The job migration feature requires that a job be made checkpoint-able or re-runnable at the job, application, or queue level.

An LSF user can make a job
  • Checkpoint-able, using bsub -k and specifying a checkpoint directory and checkpoint period, and an optional initial checkpoint period
  • Re-runnable, using bsub -r

Configuration file

Parameter and syntax

Behavior

lsb.queues

CHKPNT=chkpnt_dir [chkpnt_period]

  • All jobs submitted to the queue are checkpointable.
    • The specified checkpoint directory must already exist. LSF will not create the checkpoint directory.

    • The user account that submits the job must have read and write permissions for the checkpoint directory.

    • For the job to restart on another execution host, both the original and new hosts must have network connectivity to the checkpoint directory.

  • If the queue administrator specifies a checkpoint period, in minutes, LSF creates a checkpoint file every chkpnt_period during job execution.

  • If a user specifies a checkpoint directory and checkpoint period at the job level with bsub -k, the job-level values override the queue-level values.

RERUNNABLE=Y

  • If the execution host becomes unavailable, LSF reruns the job from the beginning on a different host.

lsb.applications

CHKPNT_DIR=chkpnt_dir

  • Specifies the checkpoint directory for automatic checkpointing for the application.
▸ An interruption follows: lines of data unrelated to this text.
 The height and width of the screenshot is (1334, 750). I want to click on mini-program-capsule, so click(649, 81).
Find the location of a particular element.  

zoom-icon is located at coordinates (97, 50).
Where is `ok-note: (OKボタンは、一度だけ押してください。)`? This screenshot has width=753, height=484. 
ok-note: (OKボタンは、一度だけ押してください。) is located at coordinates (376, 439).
To enable automatic checkpoint for the application profile, administrators must specify a checkpoint directory in the configuration of the application profile.
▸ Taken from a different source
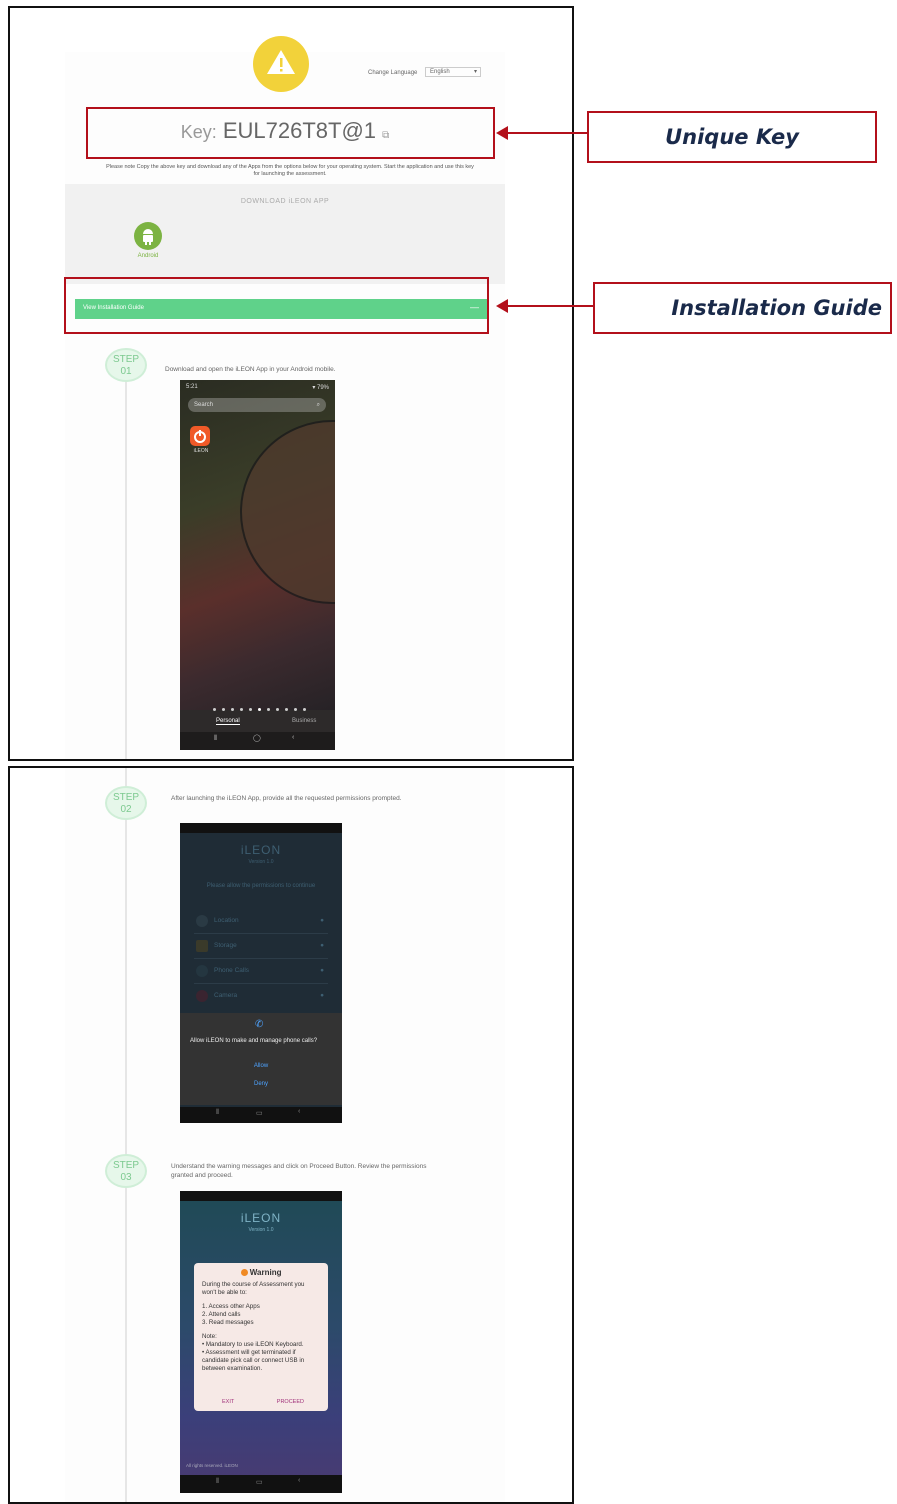 This screenshot has width=897, height=1504. What do you see at coordinates (210, 1336) in the screenshot?
I see `note-label: Note:` at bounding box center [210, 1336].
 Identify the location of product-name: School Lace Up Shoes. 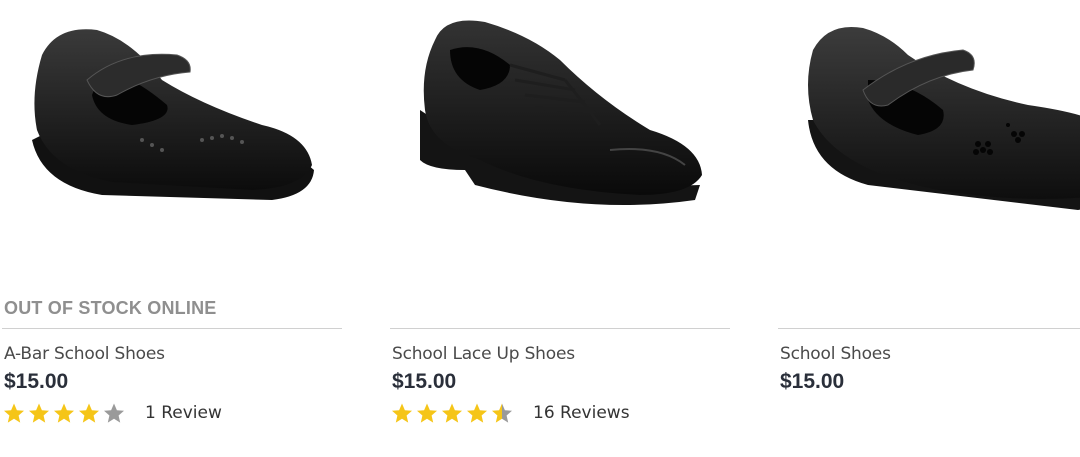
(484, 354).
  • If CHKPNT_PERIOD, CHKPNT_INITPERIOD or CHKPNT_METHOD was set in an application profile but CHKPNT_DIR was not set, a warning message is issued and those settings are ignored.

  • The checkpoint directory is the directory where the checkpoint files are created. Specify an absolute path or a path relative to the current working directory for the job. Do not use environment variables in the directory path.

  • If checkpoint-related configuration is specified in both the queue and an application profile, the application profile setting overrides queue level configuration.

CHKPNT_INITPERIOD=init_chkpnt_period

CHKPNT_PERIOD=chkpnt_period

CHKPNT_METHOD=chkpnt_method


Configuration to enable automatic job migration

Automatic job migration assumes that if a job is system-suspended (SSUSP) for an extended period of time, the execution host is probably heavily loaded. Configuring a queue-level or host-level migration threshold lets the job to resume on another less loaded host, and reduces the load on the original host. You can use bmig at any time to override a configured migration threshold.

Configuration file

Parameter and syntax

Behavior

lsb.queues

lsb.applications

MIG=minutes

  • LSF automatically migrates jobs that have been in the SSUSP state for more than the specified number of minutes

  • Specify a value of 0 to migrate jobs immediately upon suspension

  • Applies to all jobs submitted to the queue

  • Job-level command-line migration threshold (bsub -mig) overrides threshold configuration in application profile and queue. Application profile configuration overrides queue level configuration.

lsb.hosts

HOST_NAME     MIG
host_name     minutes
  • LSF automatically migrates jobs that have been in the SSUSP state for more than the specified number of minutes

  • Specify a value of 0 to migrate jobs immediately upon suspension

  • Applies to all jobs running on the host


Note: When a host migration threshold is specified, and is lower than the value for the job, the queue, or the application, the host value is used. You cannot auto-migrate a suspended chunk job member.